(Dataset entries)
......
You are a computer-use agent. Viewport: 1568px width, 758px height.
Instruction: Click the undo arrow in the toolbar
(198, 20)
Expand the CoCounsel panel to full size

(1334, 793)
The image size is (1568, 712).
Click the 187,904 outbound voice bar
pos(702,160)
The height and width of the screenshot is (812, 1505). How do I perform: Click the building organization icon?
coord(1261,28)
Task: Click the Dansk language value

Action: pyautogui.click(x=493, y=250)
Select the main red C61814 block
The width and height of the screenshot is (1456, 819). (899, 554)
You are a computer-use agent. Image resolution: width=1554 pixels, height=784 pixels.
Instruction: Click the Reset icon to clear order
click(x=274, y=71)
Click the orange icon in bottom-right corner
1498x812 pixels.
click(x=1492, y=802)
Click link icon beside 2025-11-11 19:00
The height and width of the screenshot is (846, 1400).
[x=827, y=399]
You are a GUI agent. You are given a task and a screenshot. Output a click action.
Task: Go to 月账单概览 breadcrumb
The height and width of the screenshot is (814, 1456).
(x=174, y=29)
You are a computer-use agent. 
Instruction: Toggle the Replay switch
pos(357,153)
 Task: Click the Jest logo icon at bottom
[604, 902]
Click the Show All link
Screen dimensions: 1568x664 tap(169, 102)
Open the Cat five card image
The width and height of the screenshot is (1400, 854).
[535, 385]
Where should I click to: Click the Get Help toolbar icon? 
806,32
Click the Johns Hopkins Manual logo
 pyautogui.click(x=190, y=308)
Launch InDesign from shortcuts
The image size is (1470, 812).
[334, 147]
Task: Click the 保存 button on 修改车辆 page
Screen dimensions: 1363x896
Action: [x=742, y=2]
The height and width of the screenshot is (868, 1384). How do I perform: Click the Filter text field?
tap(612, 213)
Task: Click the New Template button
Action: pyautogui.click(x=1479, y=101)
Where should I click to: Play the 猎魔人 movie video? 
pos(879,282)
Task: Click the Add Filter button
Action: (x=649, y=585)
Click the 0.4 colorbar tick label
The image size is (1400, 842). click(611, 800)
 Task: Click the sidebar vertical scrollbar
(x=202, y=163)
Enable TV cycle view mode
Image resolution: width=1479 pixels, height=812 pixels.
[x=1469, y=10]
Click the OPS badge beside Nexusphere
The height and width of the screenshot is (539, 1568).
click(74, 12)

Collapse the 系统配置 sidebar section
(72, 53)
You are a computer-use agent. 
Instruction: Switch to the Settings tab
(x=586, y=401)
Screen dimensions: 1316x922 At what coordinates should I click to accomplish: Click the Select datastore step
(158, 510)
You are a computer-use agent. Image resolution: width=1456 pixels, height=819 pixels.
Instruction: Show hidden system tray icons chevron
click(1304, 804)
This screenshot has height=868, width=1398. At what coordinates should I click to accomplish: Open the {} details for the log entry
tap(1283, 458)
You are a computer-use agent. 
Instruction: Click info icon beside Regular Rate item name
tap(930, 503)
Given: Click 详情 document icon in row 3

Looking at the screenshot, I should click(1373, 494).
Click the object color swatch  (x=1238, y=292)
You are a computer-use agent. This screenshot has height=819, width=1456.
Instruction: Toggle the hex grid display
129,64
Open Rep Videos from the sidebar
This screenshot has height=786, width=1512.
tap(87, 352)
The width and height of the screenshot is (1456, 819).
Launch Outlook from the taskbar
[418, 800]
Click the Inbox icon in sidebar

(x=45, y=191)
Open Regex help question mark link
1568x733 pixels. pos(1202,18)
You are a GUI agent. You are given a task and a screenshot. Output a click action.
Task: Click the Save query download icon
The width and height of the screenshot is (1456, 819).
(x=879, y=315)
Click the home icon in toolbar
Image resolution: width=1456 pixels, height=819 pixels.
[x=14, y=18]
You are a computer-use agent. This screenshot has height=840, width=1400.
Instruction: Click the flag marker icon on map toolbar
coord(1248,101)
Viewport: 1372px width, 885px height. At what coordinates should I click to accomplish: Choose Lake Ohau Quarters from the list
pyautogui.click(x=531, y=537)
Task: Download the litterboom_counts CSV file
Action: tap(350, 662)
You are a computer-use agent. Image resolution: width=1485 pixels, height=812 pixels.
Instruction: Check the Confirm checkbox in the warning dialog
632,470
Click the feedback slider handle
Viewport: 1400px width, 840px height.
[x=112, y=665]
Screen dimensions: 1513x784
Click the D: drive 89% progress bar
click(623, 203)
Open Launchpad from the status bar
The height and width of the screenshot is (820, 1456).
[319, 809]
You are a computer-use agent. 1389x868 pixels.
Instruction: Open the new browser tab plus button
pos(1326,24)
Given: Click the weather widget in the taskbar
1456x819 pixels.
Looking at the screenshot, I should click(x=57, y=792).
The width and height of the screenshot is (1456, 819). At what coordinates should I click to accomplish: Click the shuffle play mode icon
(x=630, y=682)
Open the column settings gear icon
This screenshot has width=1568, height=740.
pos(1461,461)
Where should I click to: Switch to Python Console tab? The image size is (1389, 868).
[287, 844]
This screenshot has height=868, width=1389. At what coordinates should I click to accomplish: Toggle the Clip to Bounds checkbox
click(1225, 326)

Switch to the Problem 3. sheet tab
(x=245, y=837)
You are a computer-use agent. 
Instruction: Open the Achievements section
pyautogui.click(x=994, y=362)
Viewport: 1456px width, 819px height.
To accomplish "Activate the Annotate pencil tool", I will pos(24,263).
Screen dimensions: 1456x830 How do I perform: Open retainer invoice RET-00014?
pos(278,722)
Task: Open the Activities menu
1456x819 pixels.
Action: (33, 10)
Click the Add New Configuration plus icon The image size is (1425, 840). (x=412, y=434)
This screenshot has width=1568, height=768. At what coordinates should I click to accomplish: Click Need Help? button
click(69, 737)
......
■ DIRECTIONS FOR THIS TASK
Lines after the one containing "Click the orange icon in bottom-right corner" are not part of the task. Output the entries exactly from their first line through that one.

■ EXERCISE RESULT
You are a computer-use agent. Viewport: 1568px width, 758px height.
Instruction: Click the undo arrow in the toolbar
(198, 20)
Expand the CoCounsel panel to full size

(1334, 793)
The image size is (1568, 712).
Click the 187,904 outbound voice bar
pos(702,160)
The height and width of the screenshot is (812, 1505). How do I perform: Click the building organization icon?
coord(1261,28)
Task: Click the Dansk language value

Action: pyautogui.click(x=493, y=250)
Select the main red C61814 block
The width and height of the screenshot is (1456, 819). (899, 554)
You are a computer-use agent. Image resolution: width=1554 pixels, height=784 pixels.
Instruction: Click the Reset icon to clear order
click(x=274, y=71)
Click the orange icon in bottom-right corner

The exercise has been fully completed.